Monday, December 28, 2009

McDonnell Douglas Lives on in ADEA Cases Post-Gross

A Third Circuit decision released last week (Smith v. City of Allentown) applied the McDonnell Douglas burden shifting framework to an ADEA claim. A few months ago this would not have been news. Now it garners attention (from among others Workplace Prof Blog and now, Lawffice Space).

Why the sudden interest? Simple. Gross v. FBL. In a previous entry, I explained that the Supreme Court's Gross decision nixed the Price Waterhouse burden (of persuasion) shifting framework in ADEA mixed motive cases. The Supreme Court also dropped a footnote, however, stating that:
"the Court has not definitively decided whether the evidentiary framework of McDonnell Douglas Corp. v. Green, 411 U. S. 792 (1973), utilized in Title VII cases is appropriate in the ADEA context."
This led to fears that McDonnell Douglas (a burden of production shifting framework utilized in circumstantial evidence discrimination cases) was dead in ADEA cases. I dropped a comment on the entry linked in the previous sentence describing what I saw as a distinction between shifting the burden of persuasion (done away with in ADEA cases) and shifting the burden of production (which I thought, and still think, remains the recognized framework post-Gross).
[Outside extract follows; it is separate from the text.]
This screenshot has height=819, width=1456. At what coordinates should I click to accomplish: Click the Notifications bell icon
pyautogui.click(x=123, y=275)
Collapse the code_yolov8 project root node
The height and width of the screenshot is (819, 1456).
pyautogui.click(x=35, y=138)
The Third Circuit recognized this distinction in Smith:
"Appellees argue that Gross renders McDonnell Douglas’s burden-shifting inapplicable to ADEA cases and that we should dispose of the instant appeal solely by inquiring whether Smith would have retained his job but for the alleged age discrimination. However, we may not depart from our prior decisions applying McDonnell Douglas to age discrimination cases unless those decisions are irreconcilable with Gross.
. . . .
Gross stands for the proposition that it is improper to shift the burden of persuasion to the defendant in an age discrimination case. McDonnell Douglas, however, imposes no shift in that particular burden.
. . . .
Hence, Gross, which prohibits shifting the burden of persuasion to an ADEA defendant, does not forbid our adherence to precedent applying McDonnell Douglas to age discrimination claims."
The Second and Sixth Circuits agree that McDonnell Douglas still applies in the world of ADEA. How other Circuits will rule remains to be seen.
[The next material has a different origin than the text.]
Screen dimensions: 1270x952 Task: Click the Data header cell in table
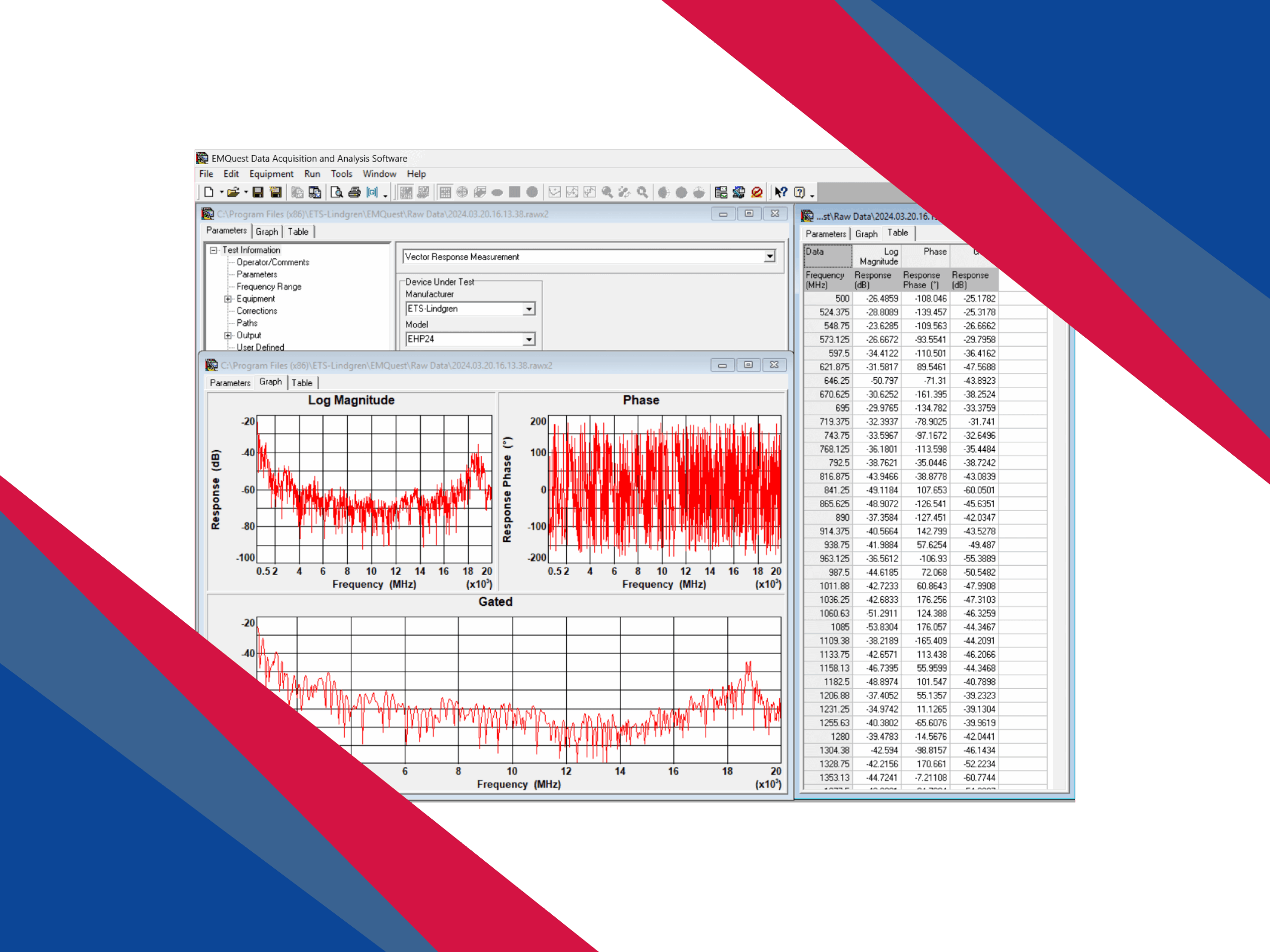(x=827, y=255)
So, why did the Supreme Court even bother with the note? If it was an attempt to get Circuits to drop McDonnell Douglas in ADEA cases, then it has thus far proven a failure. I find the more likely explanation to be two-fold:
  1. Foreshadowing: If this issue is presented to SCOTUS in the future, the Court might hold that McDonnell Douglas does not apply in ADEA cases; and/or
  2. A note to Congress: The Gross decision was based largely on differences between the ADEA statutory language and language found in Title VII. Perhaps it's a not-so-subtle note, "Hey, if you don't like this holding, all you have to do is change the ADEA statute... and while you're at it, you might want to decide if McDonnell Douglas applies so we don't have to decide it for you."
Support for the latter may already be in the proposed Protecting Older Workers Against Discrimination Act which reads in part:
"Every method for proving either such violation, including the evidentiary framework set forth in McDonnell-Douglas Corp. v. Green, 411 U.S. 792 (1973), shall be available to the plaintiff."
Congress seems to be preemptively answering the question before the Supreme Court answers for them.

Fears of the death of McDonnell Douglas in ADEA claims were not unfounded. Gross cast a serious shadow of doubt but thus far the fears have not come to fruition. Realization of these fears is just one Supreme Court opinion away, however... unless Congress heads them off at the pass.